John Hutton, a minister of state at the Department of Health, said the Government should end the practice of redistributing surpluses from successful hospitals and schools to those that need more cash.

Writing in a pamphlet for the Social Market Foundation, a New Labour think-tank, Mr Hutton called for successful hospitals and schools who cut costs and produce surpluses to be allowed to retain the money to improve their services. The remarks risk reopening a row with Gordon Brown and Labour traditionalists including Frank Dobson, the former health secretary, who oppose competition inside the health service.

"The concept of `profit' can and should play an increasingly important role in improving quality. Hospitals and schools that provide a high- quality service should be able to retain any surplus and be able to re- invest that profit in developing those successful services even further," he said.

His remarks will also jar with hospital managers who are warning the Government they will have to close wards before the end of next month because they have run out of money before the end of the financial year.

A survey by The Independent has found that some hospitals are already millions of pounds in deficit and are considering ward closures to balance the books before the end of the financial year next month.

Mr Dobson called on the Health Secretary, John Reid, to intervene urgently to stop ward closures. "I don't think it is right just to review what is going on across the country. He should step in and stop ward closures," Mr Dobson said. Ward closures would blow a hole in Labour's election campaign strategy to reassure voters that its NHS reforms are at last delivering real improvements in services.

Mr Dobson blamed the closures on foundation hospitals that were siphoning off funds from ordinary NHS hospitals. Mr Hutton's proposals will be seen as an attempt to further enrich the new foundation hospitals at the expense of poorer neighbouring units.

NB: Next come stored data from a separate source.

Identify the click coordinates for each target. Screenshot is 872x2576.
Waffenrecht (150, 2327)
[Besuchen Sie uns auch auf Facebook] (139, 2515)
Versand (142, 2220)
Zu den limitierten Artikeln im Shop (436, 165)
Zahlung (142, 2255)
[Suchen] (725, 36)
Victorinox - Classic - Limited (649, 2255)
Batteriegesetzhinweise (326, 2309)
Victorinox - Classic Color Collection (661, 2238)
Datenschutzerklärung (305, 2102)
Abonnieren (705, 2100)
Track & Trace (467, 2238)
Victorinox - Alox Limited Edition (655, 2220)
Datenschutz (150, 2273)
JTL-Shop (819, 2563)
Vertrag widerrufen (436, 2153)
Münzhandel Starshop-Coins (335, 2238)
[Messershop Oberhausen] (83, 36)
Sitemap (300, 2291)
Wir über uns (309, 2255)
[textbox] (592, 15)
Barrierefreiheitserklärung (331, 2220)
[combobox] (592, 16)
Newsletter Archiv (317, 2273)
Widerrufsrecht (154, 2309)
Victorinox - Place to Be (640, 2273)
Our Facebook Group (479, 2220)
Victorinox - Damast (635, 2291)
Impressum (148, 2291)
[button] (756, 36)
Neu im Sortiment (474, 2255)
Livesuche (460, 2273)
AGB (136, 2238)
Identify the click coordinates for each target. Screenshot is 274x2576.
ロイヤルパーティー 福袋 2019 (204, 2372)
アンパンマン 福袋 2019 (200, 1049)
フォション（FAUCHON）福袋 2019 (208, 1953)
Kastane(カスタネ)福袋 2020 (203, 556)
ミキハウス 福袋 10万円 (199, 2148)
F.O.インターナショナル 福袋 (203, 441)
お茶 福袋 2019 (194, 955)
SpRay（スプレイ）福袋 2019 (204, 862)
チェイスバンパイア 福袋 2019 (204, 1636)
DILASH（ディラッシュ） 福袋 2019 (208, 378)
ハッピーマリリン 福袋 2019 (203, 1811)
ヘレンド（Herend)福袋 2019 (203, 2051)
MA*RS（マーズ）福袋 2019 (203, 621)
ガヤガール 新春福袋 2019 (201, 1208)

"What is happening up and down the country is very disturbing," said Mr Dobson, an opponent of foundation hospitals. "It is a product of reintroducing competition into the health service and forcing primary-care trusts to buy services from the private sector.

"Foundation hospitals are contributing to the crisis. They are being given a privileged position. They will get more money for doing the same work as non-foundation hospitals that desperately need more resources."

Mr Reid is determined to press ahead with the "unrelenting New Labour" agenda which will be set out by Tony Blair for the general election campaign today. Mr Reid has told colleagues that they must resist pressure to abandon their attempts to offer patients choice in hospitals on the NHS, free at the point of use. From December, all NHS patients will be offered a choice of five hospitals when they need treatment.

The Health Secretary will accuse the Tories of helping the few by taking pounds 1.5bn out of the NHS to pay for treatment in the private sector, providing patients can pay half of the bill themselves. A report in today's British Medical Journal also challenges the Tory plan. It claims that the Australian drive to push more patients into private health insurance schemes was expensive, and created greater inequality.